Tuesday, June 26, 2012

Tropical Storm Debby: June 26, Update A

Ok, ok, I know. *I* might be enjoying this fine British weather (although it could be a little cooler), but you guys are fed-up with it and you want your sunshine and calm air back. So, as a favour to you all, I have spent the last few hours on the seawall here with all the fans going and I think we’ve managed to bring landfall forward to tomorrow morning (Weds) at the latest! ;-)

At the moment Dawdling Debby looks like she’s moving to the Northeast at a faster clip. The NHC in their last advisory (1.5 hours ago) had her moving eastward at 3mph, but I think that’s a little slow and with the wrong heading.
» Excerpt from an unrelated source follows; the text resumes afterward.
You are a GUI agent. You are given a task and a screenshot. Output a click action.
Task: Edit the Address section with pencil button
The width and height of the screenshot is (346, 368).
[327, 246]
Officially she’s at 28.9N, 84.2W, but from the satellite images I’m looking at, she’s at 29.01N, 83.99W. It may not seem like a huge difference, but it is when you are this close to shore.  She’s heading to the Big Bend area of Florida, near/just north of Cedar Key. The current official center of cone track has her making landfall on Cedar Key as a tropical storm at 8am Wednesday.

As she gets closer to land, her winds are going to be a little stronger of course. But she is also weakening. The circulation in the lower half of the troposphere is transitioning from being tropical to more of a low pressure front, so I expect she’ll be a Tropical Depression by the end of today.  The NHC currently have her winds at 40mph and a central pressure of 993mb, based on aircraft and other observations.
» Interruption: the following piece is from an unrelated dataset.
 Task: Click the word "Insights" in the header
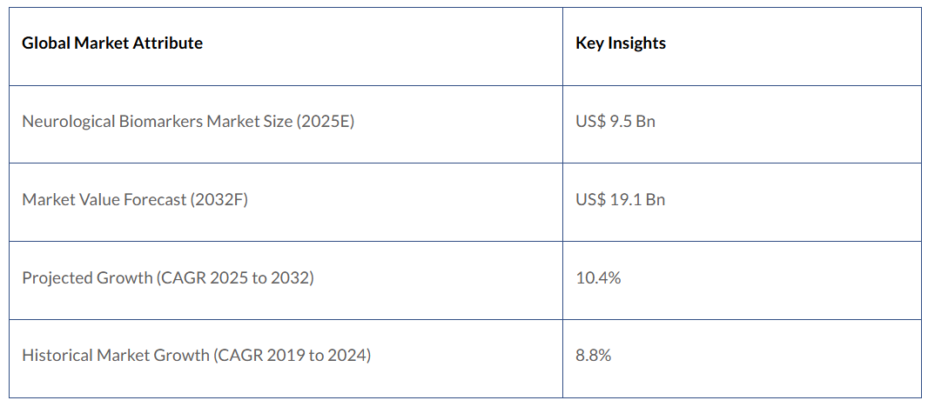pyautogui.click(x=638, y=43)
Here is the latest IR image of Debby:

The convection is way off to the northeast and you can clearly see the remains of the eye, just offshore.

<Science Alert!> On Sunday, when the forecast track was still heading west to north Texas, Karen M. from St. Petersburg sent me a question: “with so many models pointing toward the big bend region, and what seems to be fewer models pointing toward TX (it's a little hard to tell on the scale of the model map I'm looking at), why isn't the predicted track further north, or even eastward.  Do they think the high pressure will have that great an effect?  Do they trust one model more than others?”.
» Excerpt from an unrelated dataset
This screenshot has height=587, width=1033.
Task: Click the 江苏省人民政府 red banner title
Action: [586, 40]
This is a really interesting question. They do use many different models, and some they think are better than others. But some models are also run many times, each time with a slightly different set of atmospheric or oceanic conditions (called <jargon alert> initial conditions <end jargon alert>). The output from these variations on a model form part of an ensemble of model runs of that particular model. With this storm some ensemble runs from one of their most trusted models was showing landfall to the west, and some ensemble runs were showing landfall to the east. However, other models (not ensemble) were also showing landfall to the west. The reason for the divergence was because they were not sure how strong the storm would be… so the forecast track in this case depended on their ability to forecast the intensity. And the reason why the intensity was important is because if Debby was stronger, the pressure fields higher up in the atmosphere would have played a bigger role in how she moved (which is the high pressure part of Karen’s question). However, she turned out to be weaker than they were expecting, so the model runs that had a weaker system turned out to be closer to the track. <end Science alert> Gosh, I hope everyone followed that… if not, please let me know and I’ll see what I can do.

<begin soapbox alert> ;-) The underlying tale to take away from this is that in order to improve the track forecast, we NEED to know the intensity! And in order to improve the intensity forecast we need to know the track because (for example) whether she is over land or deep warm water will impact her intensity. The two cannot really be divided when it comes to the research and prediction of storms. <end soapboax alert> J (hmmm… why is it called a soapbox? I can’t imagine I’d be much more imposing and commanding of your attention if I stood on a 1 inch soap box, not to mention the technical difficulties of balancing on something that small without crushing it…).

That’s all for now. More later!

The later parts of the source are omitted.